1422. Le contrat frappé de nullité est réputé n'avoir jamais existé.

Chacune des parties est, dans ce cas, tenue de restituer à l'autre les prestations qu'elle a reçues.

1699. La restitution des prestations a lieu chaque fois qu'une personne est, en vertu de la loi, tenue de rendre à une autre des biens qu'elle a reçus sans droit ou par erreur, ou encore en vertu d'un acte juridique qui est subséquemment anéanti de façon rétroactive ou dont les obligations deviennent impossibles à exécuter en raison d'une force majeure.

Le tribunal peut, exceptionnellement, refuser la restitution lorsqu'elle aurait pour effet d'accorder à l'une des parties, débiteur ou créancier, un avantage indu, à moins qu'il ne juge suffisant, dans ce cas, de modifier plutôt l'étendue ou les modalités de la restitution.

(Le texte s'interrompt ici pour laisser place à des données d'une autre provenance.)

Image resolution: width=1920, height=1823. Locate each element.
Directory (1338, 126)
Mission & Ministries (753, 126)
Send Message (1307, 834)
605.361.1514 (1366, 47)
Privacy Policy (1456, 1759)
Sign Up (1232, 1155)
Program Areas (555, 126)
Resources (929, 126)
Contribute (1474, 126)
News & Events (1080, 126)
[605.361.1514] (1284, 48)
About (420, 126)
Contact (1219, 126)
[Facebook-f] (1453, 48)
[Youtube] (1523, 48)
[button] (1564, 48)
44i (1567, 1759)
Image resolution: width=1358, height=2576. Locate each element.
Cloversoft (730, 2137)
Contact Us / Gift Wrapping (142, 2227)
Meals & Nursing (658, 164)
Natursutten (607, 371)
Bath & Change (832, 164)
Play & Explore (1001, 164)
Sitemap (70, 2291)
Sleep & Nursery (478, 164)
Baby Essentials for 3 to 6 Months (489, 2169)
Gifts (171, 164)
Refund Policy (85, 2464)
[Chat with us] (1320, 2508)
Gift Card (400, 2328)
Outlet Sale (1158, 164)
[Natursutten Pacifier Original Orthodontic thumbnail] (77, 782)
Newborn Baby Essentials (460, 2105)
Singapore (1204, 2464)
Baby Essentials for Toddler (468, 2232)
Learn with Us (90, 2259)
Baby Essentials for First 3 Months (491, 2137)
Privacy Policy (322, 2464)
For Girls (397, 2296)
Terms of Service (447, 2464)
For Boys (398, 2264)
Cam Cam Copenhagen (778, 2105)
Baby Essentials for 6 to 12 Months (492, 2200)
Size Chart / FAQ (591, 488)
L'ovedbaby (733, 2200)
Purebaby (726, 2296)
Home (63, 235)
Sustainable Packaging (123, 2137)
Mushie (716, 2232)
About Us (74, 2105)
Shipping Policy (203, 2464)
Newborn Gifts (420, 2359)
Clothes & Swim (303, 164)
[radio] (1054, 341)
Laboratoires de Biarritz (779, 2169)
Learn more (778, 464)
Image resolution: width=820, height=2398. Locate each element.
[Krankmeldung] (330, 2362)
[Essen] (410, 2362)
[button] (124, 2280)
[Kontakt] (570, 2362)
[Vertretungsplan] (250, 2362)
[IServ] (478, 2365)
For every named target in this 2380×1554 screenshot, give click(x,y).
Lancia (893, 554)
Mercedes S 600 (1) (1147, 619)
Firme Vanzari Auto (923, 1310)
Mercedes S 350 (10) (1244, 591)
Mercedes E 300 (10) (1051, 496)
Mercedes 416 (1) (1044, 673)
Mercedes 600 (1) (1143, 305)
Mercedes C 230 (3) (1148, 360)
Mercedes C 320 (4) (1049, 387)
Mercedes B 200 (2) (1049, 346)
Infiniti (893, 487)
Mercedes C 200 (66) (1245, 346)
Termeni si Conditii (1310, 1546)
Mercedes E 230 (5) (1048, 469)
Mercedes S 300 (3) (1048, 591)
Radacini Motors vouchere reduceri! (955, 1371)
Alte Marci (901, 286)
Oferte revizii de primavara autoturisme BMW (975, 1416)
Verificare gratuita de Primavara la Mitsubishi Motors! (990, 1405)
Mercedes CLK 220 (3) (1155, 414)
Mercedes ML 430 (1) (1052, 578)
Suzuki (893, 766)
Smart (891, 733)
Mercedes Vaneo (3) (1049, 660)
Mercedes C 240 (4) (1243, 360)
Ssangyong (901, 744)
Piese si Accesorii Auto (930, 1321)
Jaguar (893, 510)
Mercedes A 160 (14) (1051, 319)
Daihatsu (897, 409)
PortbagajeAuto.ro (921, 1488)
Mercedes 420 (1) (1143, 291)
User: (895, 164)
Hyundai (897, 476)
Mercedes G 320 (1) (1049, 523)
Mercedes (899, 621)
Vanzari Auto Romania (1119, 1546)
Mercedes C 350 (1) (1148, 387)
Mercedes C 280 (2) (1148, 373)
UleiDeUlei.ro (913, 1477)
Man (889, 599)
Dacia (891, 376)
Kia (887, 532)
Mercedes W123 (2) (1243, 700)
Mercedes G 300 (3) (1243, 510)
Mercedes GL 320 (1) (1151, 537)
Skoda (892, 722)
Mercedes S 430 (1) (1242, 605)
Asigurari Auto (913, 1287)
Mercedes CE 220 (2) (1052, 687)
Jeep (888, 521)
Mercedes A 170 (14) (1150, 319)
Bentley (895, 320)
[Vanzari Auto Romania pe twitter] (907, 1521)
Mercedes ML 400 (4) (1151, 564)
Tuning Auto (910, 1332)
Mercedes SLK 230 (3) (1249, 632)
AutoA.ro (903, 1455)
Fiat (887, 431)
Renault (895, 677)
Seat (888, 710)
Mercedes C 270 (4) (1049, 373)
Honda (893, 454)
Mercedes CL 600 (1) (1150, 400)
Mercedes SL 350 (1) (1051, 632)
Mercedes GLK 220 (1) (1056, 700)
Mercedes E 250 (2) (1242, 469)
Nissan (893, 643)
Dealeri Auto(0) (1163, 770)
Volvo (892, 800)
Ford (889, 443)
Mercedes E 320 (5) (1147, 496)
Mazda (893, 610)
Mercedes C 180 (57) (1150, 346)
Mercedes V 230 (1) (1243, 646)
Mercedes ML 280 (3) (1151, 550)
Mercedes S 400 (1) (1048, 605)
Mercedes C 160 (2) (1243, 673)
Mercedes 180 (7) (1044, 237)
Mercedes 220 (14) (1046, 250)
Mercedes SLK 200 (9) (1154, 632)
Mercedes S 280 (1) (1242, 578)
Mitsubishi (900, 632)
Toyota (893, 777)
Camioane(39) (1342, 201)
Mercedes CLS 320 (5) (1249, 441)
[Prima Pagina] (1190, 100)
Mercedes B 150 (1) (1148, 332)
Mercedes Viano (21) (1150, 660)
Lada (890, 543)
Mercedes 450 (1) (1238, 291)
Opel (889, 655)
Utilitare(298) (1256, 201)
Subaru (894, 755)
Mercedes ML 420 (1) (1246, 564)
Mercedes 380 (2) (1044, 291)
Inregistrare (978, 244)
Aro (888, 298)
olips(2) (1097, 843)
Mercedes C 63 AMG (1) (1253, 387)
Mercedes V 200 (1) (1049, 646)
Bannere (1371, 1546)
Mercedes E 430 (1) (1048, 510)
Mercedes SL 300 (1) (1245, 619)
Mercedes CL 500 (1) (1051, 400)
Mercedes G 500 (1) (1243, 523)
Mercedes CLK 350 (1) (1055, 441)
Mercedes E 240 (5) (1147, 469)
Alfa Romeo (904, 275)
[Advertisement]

[22]        Le Tribunal accordera donc au demandeur les deux tiers du prix de 1 319,97 $, soit 871,18 $.

[23]        Quant aux dommages réclamés, le Tribunal accorde au demandeur 200 $ puisque l’inconfort et les inconvénients n’ont duré que quelques mois.

POUR CES MOTIFS, LE TRIBUNAL :

[24]        ACCUEILLE en partie la demande;

[25]        ANNULE le contrat de vente du matelas du 9 août 2010;

[26]        DONNE ACTE au demandeur de son offre de remettre à la défenderesse le matelas;

[27]        CONDAMNE la défenderesse à payer au demandeur la somme de 1 071,18 $, plus les intérêts au taux légal, majoré de l’indemnité additionnelle prévue à l’article 1619 du Code civil du Québec, à compter de la mise en demeure;

[28]        CONDAMNE la défenderesse à payer au demandeur les frais judiciaires de 137 $.

 

 

__________________________________

PIERRE LABBÉ, J.C.Q.

 

 

 

Date d’audience :

20 avril 2015

 



[1]     Pièce P-4.

[2]     Pièce P-10.

[3]     Pièce D-2A.

[4]     Pièce D-2B.

[5]     RLRQ, c. P-40.1.

[6]     2012 QCCQ 9934.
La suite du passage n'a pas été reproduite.